● Exercise
Set down the records that follow exactly and completely.

● Dataset records
************

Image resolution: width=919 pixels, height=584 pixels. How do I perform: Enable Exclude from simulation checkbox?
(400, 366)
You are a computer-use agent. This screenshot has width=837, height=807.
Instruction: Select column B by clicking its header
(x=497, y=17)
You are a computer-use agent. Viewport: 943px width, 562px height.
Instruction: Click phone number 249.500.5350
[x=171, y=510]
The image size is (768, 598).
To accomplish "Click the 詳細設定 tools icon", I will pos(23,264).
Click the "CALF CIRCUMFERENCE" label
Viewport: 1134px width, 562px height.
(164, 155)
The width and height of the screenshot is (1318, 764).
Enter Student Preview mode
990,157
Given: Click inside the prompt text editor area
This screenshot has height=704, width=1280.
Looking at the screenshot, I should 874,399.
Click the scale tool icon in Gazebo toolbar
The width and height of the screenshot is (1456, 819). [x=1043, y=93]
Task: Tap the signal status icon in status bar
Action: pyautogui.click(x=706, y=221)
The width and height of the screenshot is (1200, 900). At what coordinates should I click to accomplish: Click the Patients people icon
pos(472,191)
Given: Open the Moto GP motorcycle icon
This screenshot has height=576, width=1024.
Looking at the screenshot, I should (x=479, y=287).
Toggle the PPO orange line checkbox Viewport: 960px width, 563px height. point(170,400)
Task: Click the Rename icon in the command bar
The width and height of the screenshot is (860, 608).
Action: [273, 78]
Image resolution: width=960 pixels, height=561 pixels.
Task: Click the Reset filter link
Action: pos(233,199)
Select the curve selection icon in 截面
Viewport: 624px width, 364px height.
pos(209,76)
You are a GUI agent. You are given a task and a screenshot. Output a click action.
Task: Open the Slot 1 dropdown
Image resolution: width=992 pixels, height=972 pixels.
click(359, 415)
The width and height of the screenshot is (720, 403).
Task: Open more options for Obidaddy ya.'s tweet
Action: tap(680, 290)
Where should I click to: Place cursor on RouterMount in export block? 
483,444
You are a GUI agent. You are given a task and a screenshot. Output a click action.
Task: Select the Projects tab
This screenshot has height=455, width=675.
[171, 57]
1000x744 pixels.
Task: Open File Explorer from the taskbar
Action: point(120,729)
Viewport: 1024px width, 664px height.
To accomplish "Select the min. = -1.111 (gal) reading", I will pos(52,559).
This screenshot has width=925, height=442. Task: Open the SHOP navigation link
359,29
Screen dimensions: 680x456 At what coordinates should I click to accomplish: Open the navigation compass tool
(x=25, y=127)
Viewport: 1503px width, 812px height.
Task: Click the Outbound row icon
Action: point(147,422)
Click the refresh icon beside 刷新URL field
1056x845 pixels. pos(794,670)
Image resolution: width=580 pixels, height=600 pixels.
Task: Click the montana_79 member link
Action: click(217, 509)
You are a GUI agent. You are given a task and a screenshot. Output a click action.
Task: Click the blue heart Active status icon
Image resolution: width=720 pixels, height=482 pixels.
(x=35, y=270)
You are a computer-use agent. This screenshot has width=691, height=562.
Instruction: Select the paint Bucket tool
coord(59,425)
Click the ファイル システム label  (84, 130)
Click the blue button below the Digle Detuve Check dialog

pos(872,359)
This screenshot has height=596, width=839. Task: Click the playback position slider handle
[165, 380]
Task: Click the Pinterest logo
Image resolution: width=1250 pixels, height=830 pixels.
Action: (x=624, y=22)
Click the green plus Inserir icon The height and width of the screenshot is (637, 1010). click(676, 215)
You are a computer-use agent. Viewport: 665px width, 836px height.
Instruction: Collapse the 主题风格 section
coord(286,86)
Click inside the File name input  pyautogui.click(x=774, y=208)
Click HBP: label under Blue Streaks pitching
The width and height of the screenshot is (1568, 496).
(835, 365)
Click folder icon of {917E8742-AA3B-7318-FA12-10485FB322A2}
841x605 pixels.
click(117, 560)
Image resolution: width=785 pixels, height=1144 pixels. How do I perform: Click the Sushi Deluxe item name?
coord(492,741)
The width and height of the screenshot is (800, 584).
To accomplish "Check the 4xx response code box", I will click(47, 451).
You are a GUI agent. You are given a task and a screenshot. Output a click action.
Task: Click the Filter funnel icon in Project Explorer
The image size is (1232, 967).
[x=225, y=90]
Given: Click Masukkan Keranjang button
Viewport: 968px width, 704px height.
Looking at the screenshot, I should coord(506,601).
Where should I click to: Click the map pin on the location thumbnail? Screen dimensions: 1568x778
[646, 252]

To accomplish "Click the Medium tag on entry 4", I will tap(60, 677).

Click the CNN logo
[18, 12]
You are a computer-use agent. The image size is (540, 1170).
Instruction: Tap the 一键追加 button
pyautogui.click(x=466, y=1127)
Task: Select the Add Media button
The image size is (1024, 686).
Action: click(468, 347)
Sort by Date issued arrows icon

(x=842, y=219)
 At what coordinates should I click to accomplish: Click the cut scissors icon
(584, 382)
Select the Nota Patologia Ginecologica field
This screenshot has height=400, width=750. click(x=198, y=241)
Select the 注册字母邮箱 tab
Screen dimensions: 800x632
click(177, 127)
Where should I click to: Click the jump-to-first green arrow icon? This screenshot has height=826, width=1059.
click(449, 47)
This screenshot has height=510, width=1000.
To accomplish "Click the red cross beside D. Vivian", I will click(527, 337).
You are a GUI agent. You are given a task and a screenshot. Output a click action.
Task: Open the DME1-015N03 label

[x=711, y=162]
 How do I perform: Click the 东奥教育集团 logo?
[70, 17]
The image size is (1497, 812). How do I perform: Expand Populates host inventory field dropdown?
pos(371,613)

************

● Answer for this exercise
Image resolution: width=919 pixels, height=584 pixels. How do I perform: Enable Exclude from simulation checkbox?
(400, 366)
You are a computer-use agent. This screenshot has width=837, height=807.
Instruction: Select column B by clicking its header
(x=497, y=17)
You are a computer-use agent. Viewport: 943px width, 562px height.
Instruction: Click phone number 249.500.5350
[x=171, y=510]
The image size is (768, 598).
To accomplish "Click the 詳細設定 tools icon", I will pos(23,264).
Click the "CALF CIRCUMFERENCE" label
Viewport: 1134px width, 562px height.
(164, 155)
The width and height of the screenshot is (1318, 764).
Enter Student Preview mode
990,157
Given: Click inside the prompt text editor area
This screenshot has height=704, width=1280.
Looking at the screenshot, I should 874,399.
Click the scale tool icon in Gazebo toolbar
The width and height of the screenshot is (1456, 819). [x=1043, y=93]
Task: Tap the signal status icon in status bar
Action: pyautogui.click(x=706, y=221)
The width and height of the screenshot is (1200, 900). At what coordinates should I click to accomplish: Click the Patients people icon
pos(472,191)
Given: Open the Moto GP motorcycle icon
This screenshot has height=576, width=1024.
Looking at the screenshot, I should (x=479, y=287).
Toggle the PPO orange line checkbox Viewport: 960px width, 563px height. point(170,400)
Task: Click the Rename icon in the command bar
The width and height of the screenshot is (860, 608).
Action: [273, 78]
Image resolution: width=960 pixels, height=561 pixels.
Task: Click the Reset filter link
Action: pos(233,199)
Select the curve selection icon in 截面
Viewport: 624px width, 364px height.
pos(209,76)
You are a GUI agent. You are given a task and a screenshot. Output a click action.
Task: Open the Slot 1 dropdown
Image resolution: width=992 pixels, height=972 pixels.
click(359, 415)
The width and height of the screenshot is (720, 403).
Task: Open more options for Obidaddy ya.'s tweet
Action: tap(680, 290)
Where should I click to: Place cursor on RouterMount in export block? 
483,444
You are a GUI agent. You are given a task and a screenshot. Output a click action.
Task: Select the Projects tab
This screenshot has height=455, width=675.
[171, 57]
1000x744 pixels.
Task: Open File Explorer from the taskbar
Action: point(120,729)
Viewport: 1024px width, 664px height.
To accomplish "Select the min. = -1.111 (gal) reading", I will pos(52,559).
This screenshot has width=925, height=442. Task: Open the SHOP navigation link
359,29
Screen dimensions: 680x456 At what coordinates should I click to accomplish: Open the navigation compass tool
(x=25, y=127)
Viewport: 1503px width, 812px height.
Task: Click the Outbound row icon
Action: point(147,422)
Click the refresh icon beside 刷新URL field
1056x845 pixels. pos(794,670)
Image resolution: width=580 pixels, height=600 pixels.
Task: Click the montana_79 member link
Action: click(217, 509)
You are a GUI agent. You are given a task and a screenshot. Output a click action.
Task: Click the blue heart Active status icon
Image resolution: width=720 pixels, height=482 pixels.
(x=35, y=270)
You are a computer-use agent. This screenshot has width=691, height=562.
Instruction: Select the paint Bucket tool
coord(59,425)
Click the ファイル システム label  (84, 130)
Click the blue button below the Digle Detuve Check dialog

pos(872,359)
This screenshot has height=596, width=839. Task: Click the playback position slider handle
[165, 380]
Task: Click the Pinterest logo
Image resolution: width=1250 pixels, height=830 pixels.
Action: (x=624, y=22)
Click the green plus Inserir icon The height and width of the screenshot is (637, 1010). click(676, 215)
You are a computer-use agent. Viewport: 665px width, 836px height.
Instruction: Collapse the 主题风格 section
coord(286,86)
Click inside the File name input  pyautogui.click(x=774, y=208)
Click HBP: label under Blue Streaks pitching
The width and height of the screenshot is (1568, 496).
(835, 365)
Click folder icon of {917E8742-AA3B-7318-FA12-10485FB322A2}
841x605 pixels.
click(117, 560)
Image resolution: width=785 pixels, height=1144 pixels. How do I perform: Click the Sushi Deluxe item name?
coord(492,741)
The width and height of the screenshot is (800, 584).
To accomplish "Check the 4xx response code box", I will click(47, 451).
You are a GUI agent. You are given a task and a screenshot. Output a click action.
Task: Click the Filter funnel icon in Project Explorer
The image size is (1232, 967).
[x=225, y=90]
Given: Click Masukkan Keranjang button
Viewport: 968px width, 704px height.
Looking at the screenshot, I should coord(506,601).
Where should I click to: Click the map pin on the location thumbnail? Screen dimensions: 1568x778
[646, 252]

To accomplish "Click the Medium tag on entry 4", I will tap(60, 677).

Click the CNN logo
[18, 12]
You are a computer-use agent. The image size is (540, 1170).
Instruction: Tap the 一键追加 button
pyautogui.click(x=466, y=1127)
Task: Select the Add Media button
The image size is (1024, 686).
Action: click(468, 347)
Sort by Date issued arrows icon

(x=842, y=219)
 At what coordinates should I click to accomplish: Click the cut scissors icon
(584, 382)
Select the Nota Patologia Ginecologica field
This screenshot has height=400, width=750. click(x=198, y=241)
Select the 注册字母邮箱 tab
Screen dimensions: 800x632
click(177, 127)
Where should I click to: Click the jump-to-first green arrow icon? This screenshot has height=826, width=1059.
click(449, 47)
This screenshot has height=510, width=1000.
To accomplish "Click the red cross beside D. Vivian", I will click(527, 337).
You are a GUI agent. You are given a task and a screenshot. Output a click action.
Task: Open the DME1-015N03 label

[x=711, y=162]
 How do I perform: Click the 东奥教育集团 logo?
[70, 17]
The image size is (1497, 812). How do I perform: Expand Populates host inventory field dropdown?
pos(371,613)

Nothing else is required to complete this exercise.